Personal information
- Born: January 2, 1960 (age 66) Rantoul, Illinois, U.S.

Career information
- College: Eastern Illinois

Career history
- Eastern Illinois (1982) Assistant coach; Minnesota (1983–1984) Assistant coach; North Alabama (1985–1987) Assistant coach; Southern Illinois (1988) Assistant coach; Valdosta State (1989) Assistant coach; UNLV (1990–1991) Special teams coordinator, tight ends coach, & offensive tackles coach; Illinois (1992–1996) Wide receivers; Illinois (1997–2004) Special teams coordinator & tight ends coach; East Carolina (2005) Special teams coordinator & tight ends coach; New Orleans Saints (2006–2007) Assistant special teams coordinator; New Orleans Saints (2008–2016) Special teams coordinator; LSU (2017) Special teams consultant; LSU (2018–2021) Special teams coordinator; Houston Gamblers (2022) Special teams coordinator & tight ends coach; Houston Roughnecks (2023) Special teams coordinator; Tulane (2023–2024) Special teams coordinator; Florida (2026–present) Special Teams Assistant;

Awards and highlights
- Super Bowl champion (XLIV); CFP national champion (2020);

= Greg McMahon =

American football player and coach (born 1960)

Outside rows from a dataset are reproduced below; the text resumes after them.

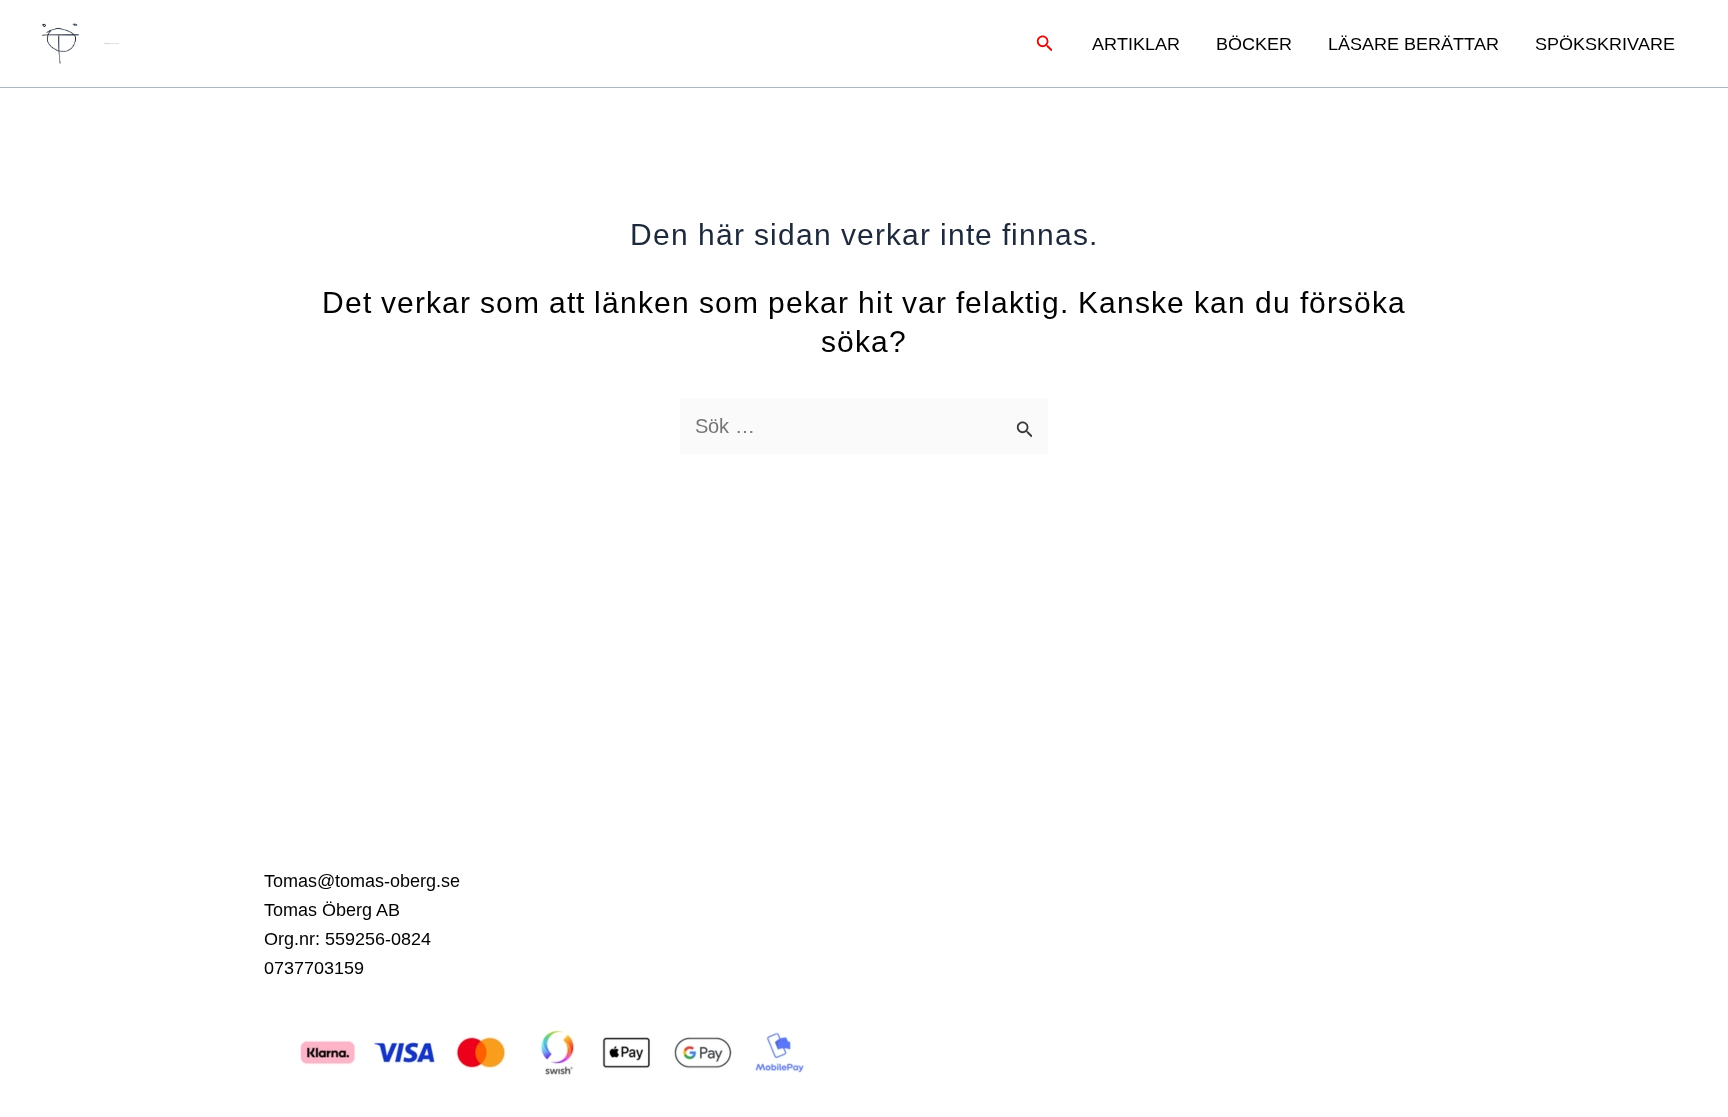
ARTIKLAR (1136, 44)
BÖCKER (1254, 44)
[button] (1045, 44)
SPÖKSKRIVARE (1605, 44)
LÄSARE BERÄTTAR (1413, 44)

Greg McMahon (born January 2, 1960) is a retired American football coach who was most recently the special teams coordinator for the Tulane Green Wave. He is the former special teams coordinator at Louisiana State University (LSU).

==Playing career==
A native of Rantoul, Illinois, McMahon was a defensive back for Eastern Illinois, graduating in 1982.

==Coaching career==
McMahon began his coaching career at his alma mater, Eastern Illinois, in 1982. From 1983–1984, he coached at the University of Minnesota and at the University of North Alabama from 1985–1987. He then moved on to two one-year coaching stints at Southern Illinois in 1988 and Valdosta State in 1989.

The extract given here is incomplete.